Crioterapia rosto rejuvenescido

Com a utilização de um equipamento que utiliza o frio e cosméticos de última geração, consegue-se a união perfeita para resultados eficazes e duradouros.

O tecido cutâneo não representa apenas um "envelope" do corpo humano, mas constitui um órgão complexo, que funciona ao ritmo de vários metabolismos. Como consequência, um cuidado estético, do mais simples ao mais sofisticado, deve necessariamente ter em conta esta realidade.

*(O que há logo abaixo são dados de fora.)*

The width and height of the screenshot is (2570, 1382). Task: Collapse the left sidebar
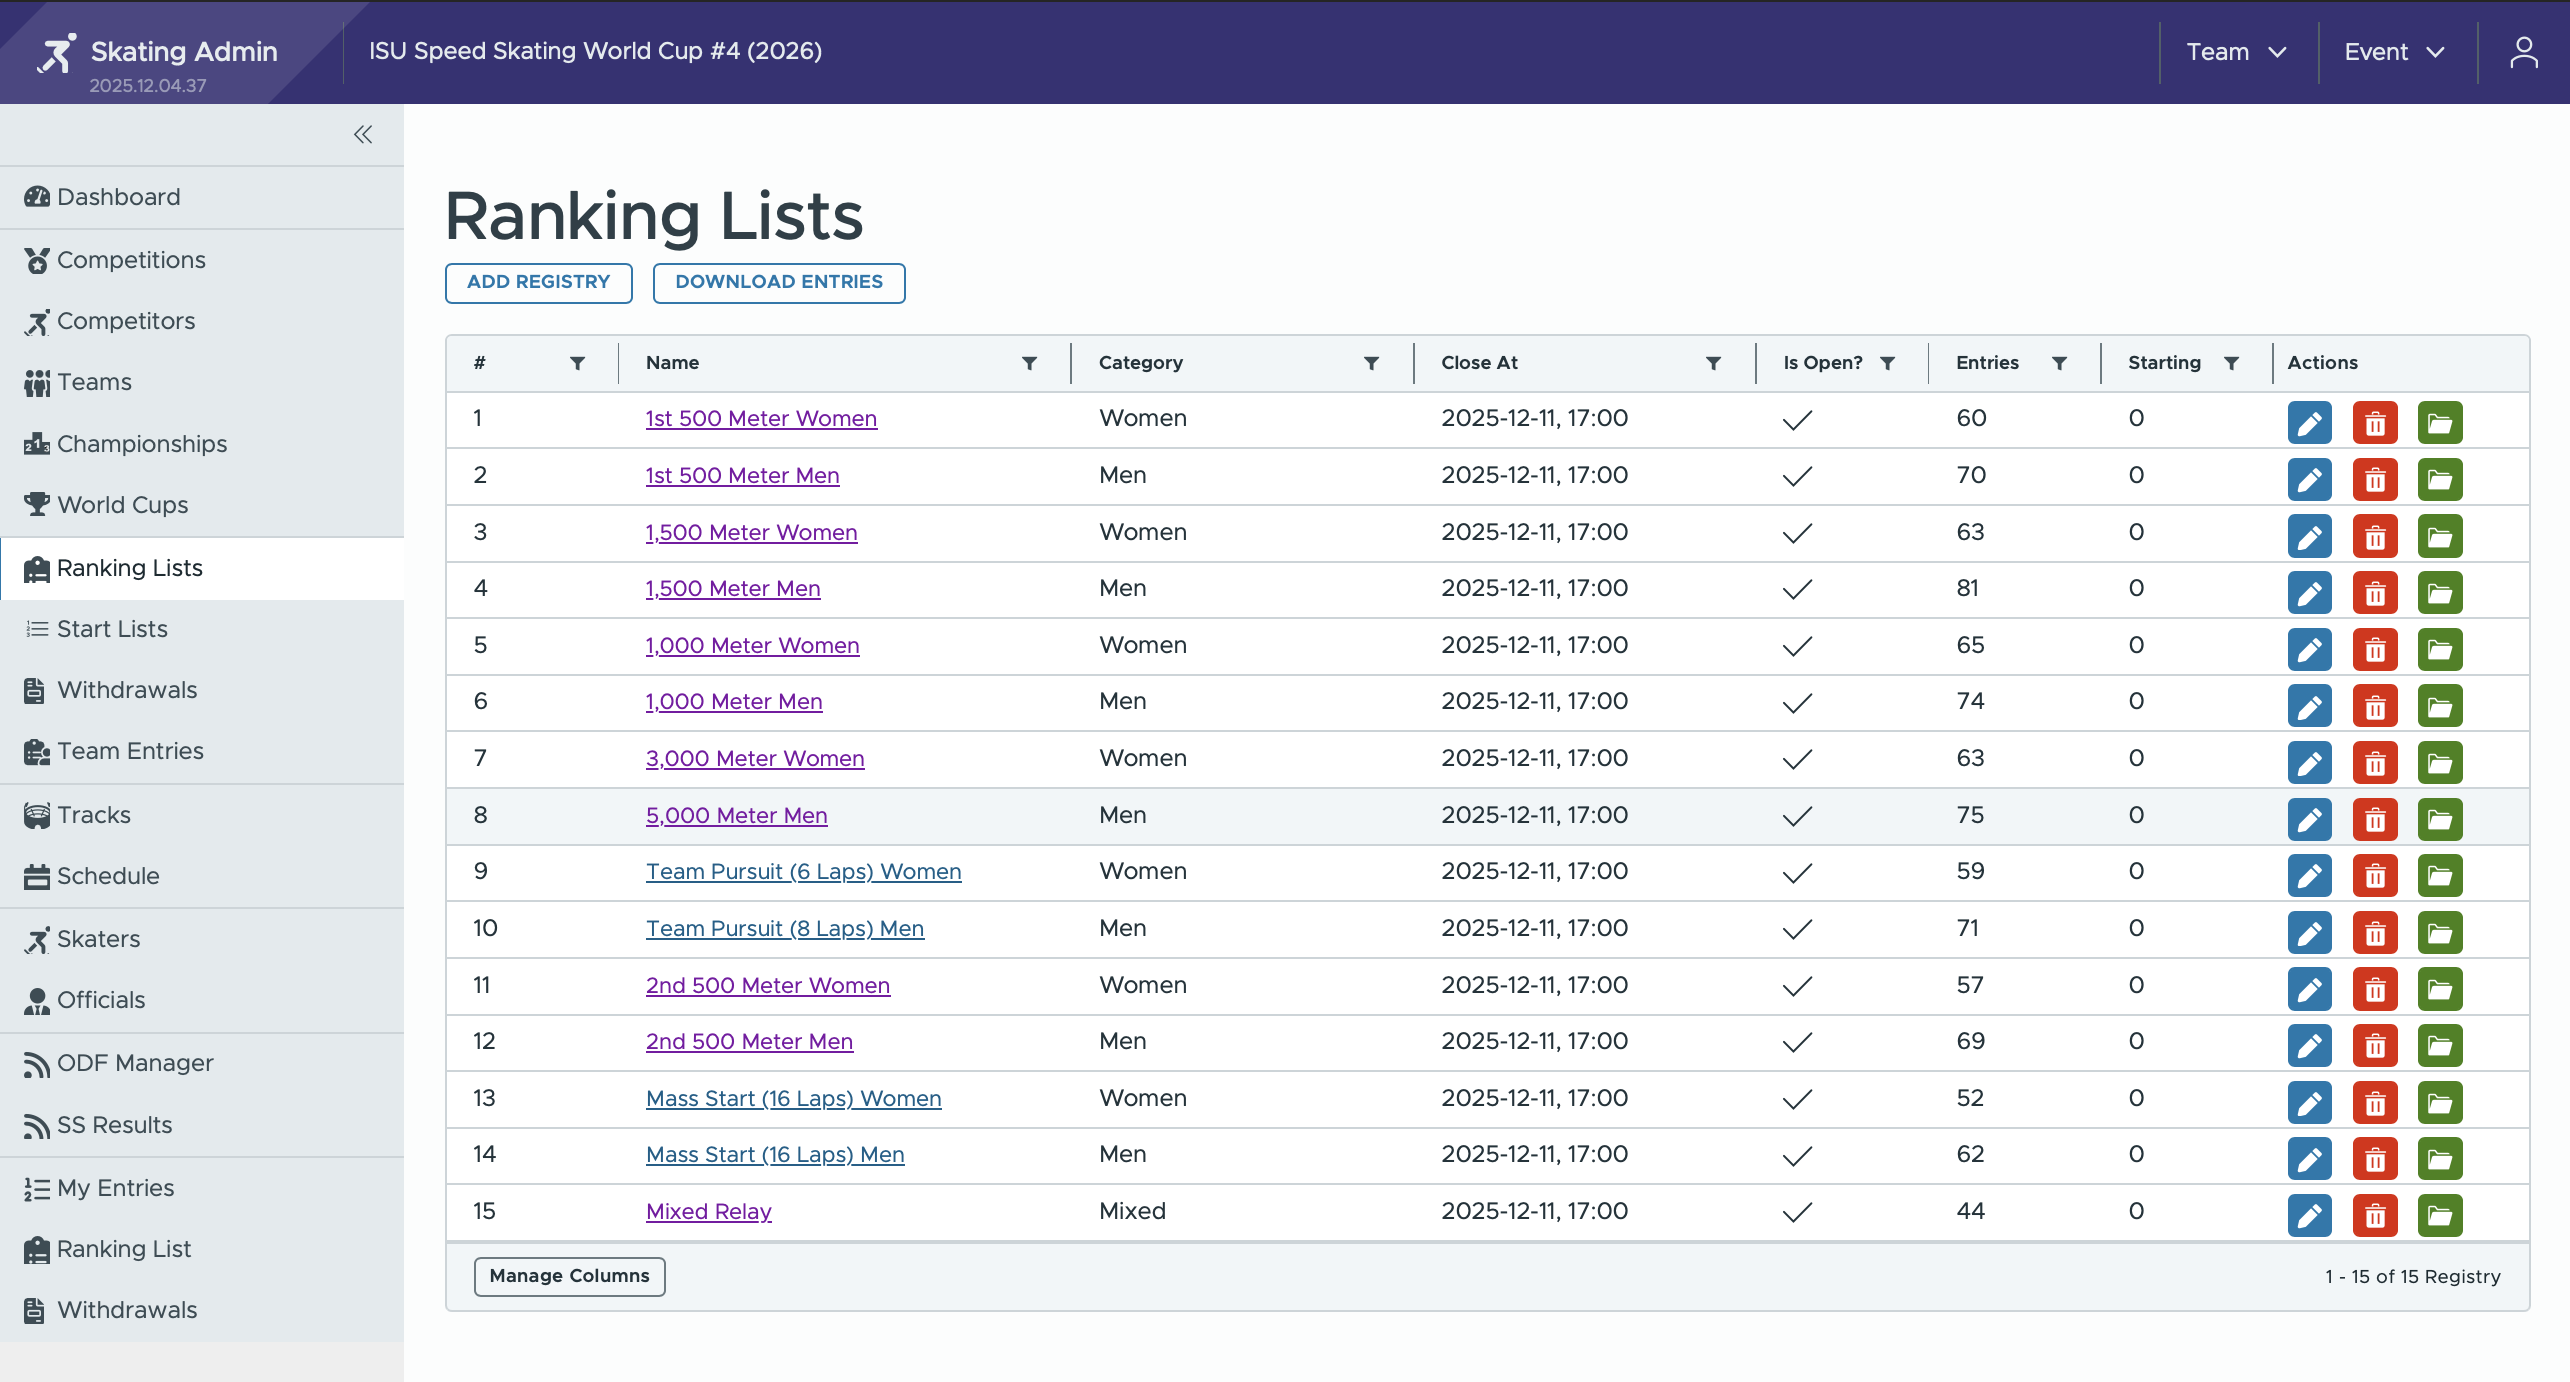[363, 134]
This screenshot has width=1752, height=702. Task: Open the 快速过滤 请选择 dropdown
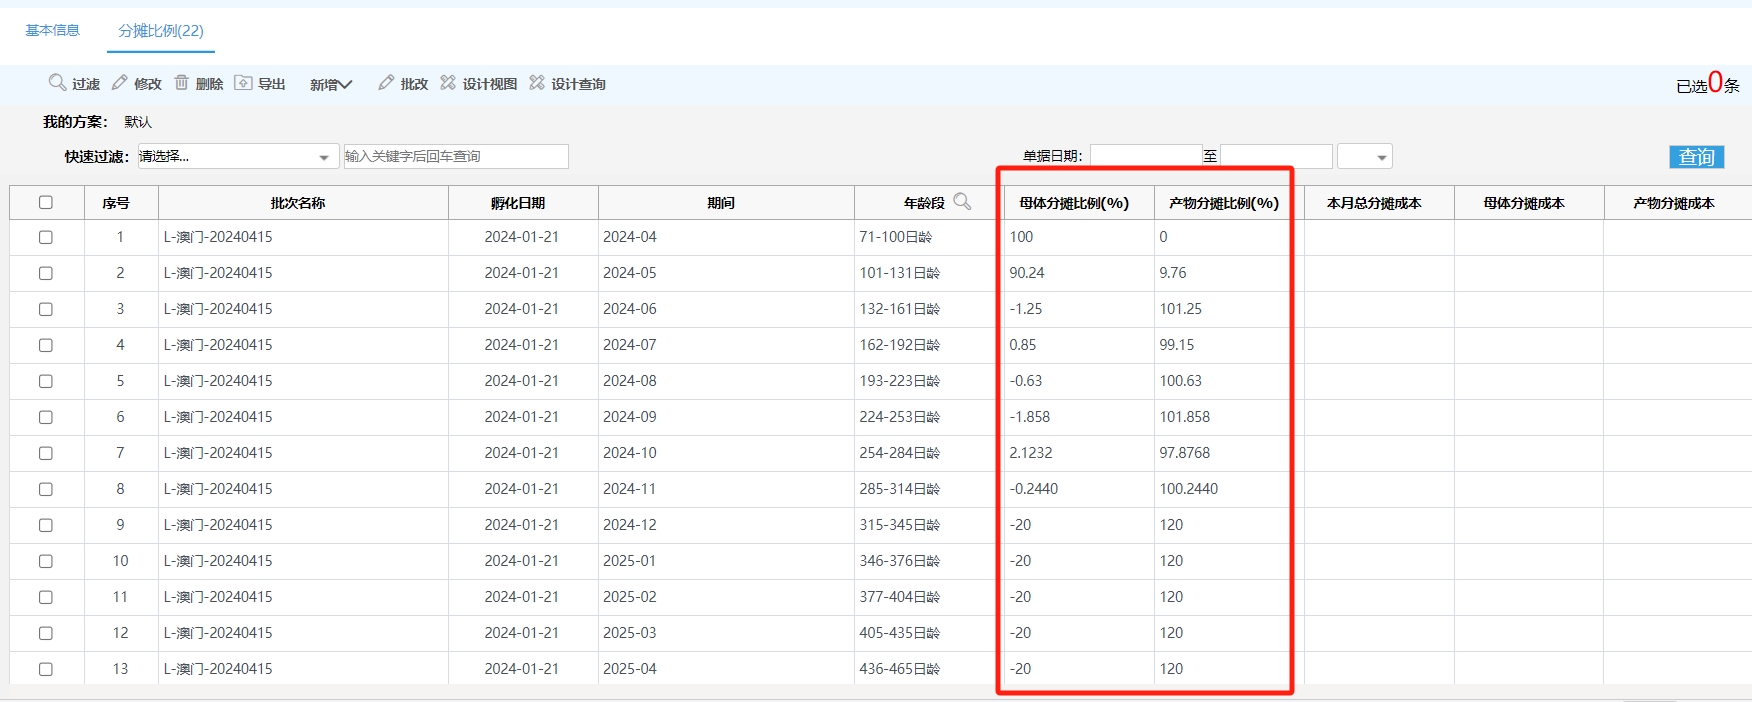click(236, 157)
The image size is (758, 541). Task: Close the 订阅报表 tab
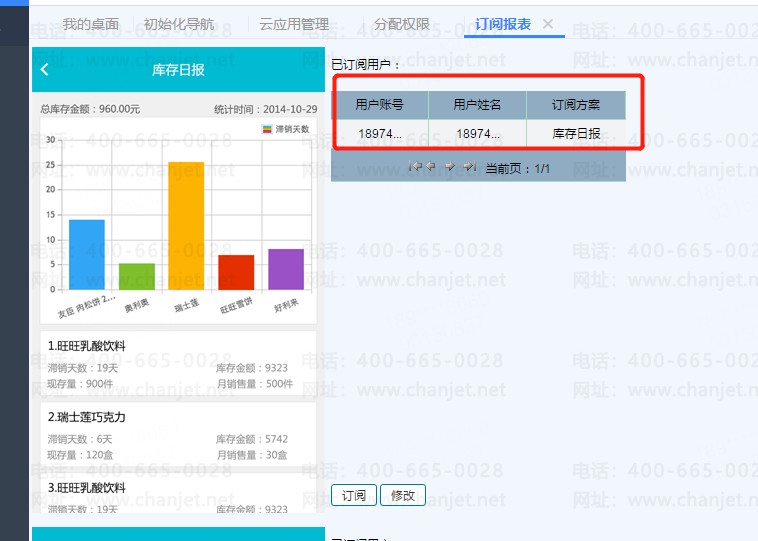(x=547, y=23)
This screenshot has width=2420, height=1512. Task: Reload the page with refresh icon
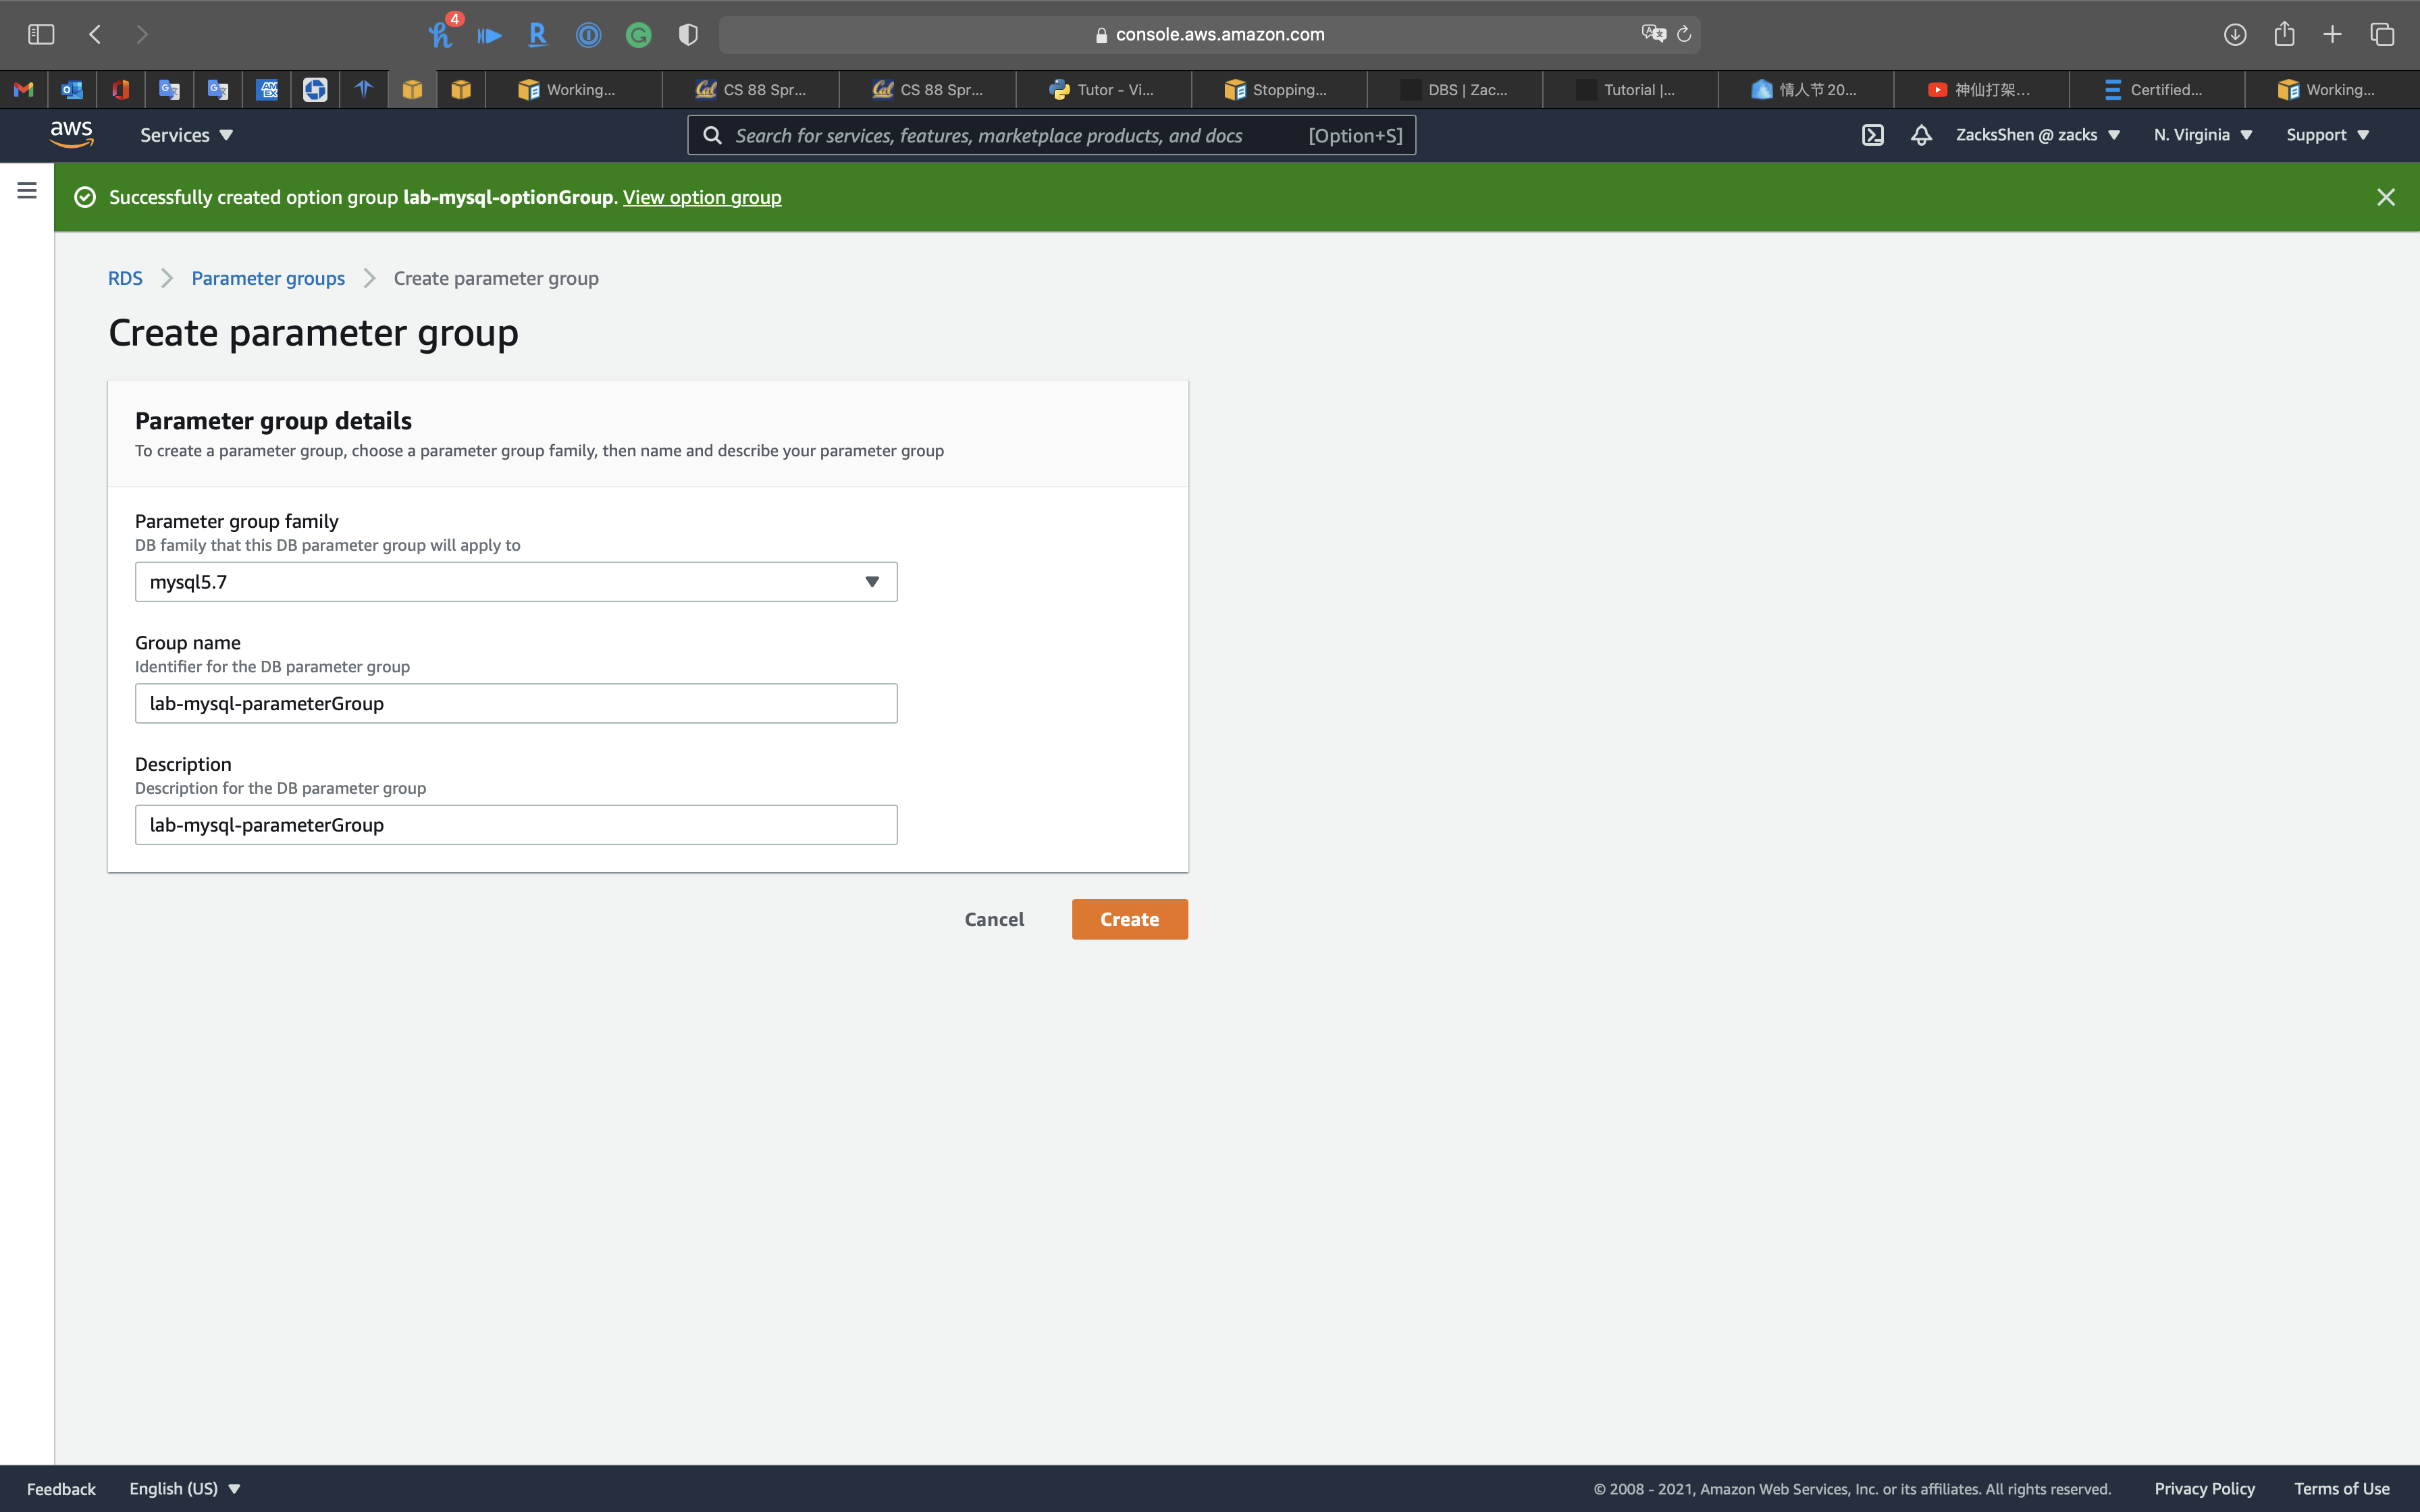coord(1684,34)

É certo que a nossa era moderna impõe a alta tecnologia em todos os domínios, incluindo nos cuidados estéticos. É exactamente isso que fazem alguns equipamentos usados em cuidados estéticos de rosto. Respeitando a sua fisiologia, actua com um agente físico - o frio, que deu provas da sua acção durante séculos. A melhor sinergia possível entre uma hipotermia cutânea perfeitamente dominada, e uma cosmetologia moderna, com fórmulas específicas.

Crioterapia
A crioterapia é a utilização racional do frio com finalidade terapêutica. O frio, por sua vez, pode ser obtido de diferentes formas:  Física | Química | Gasosa.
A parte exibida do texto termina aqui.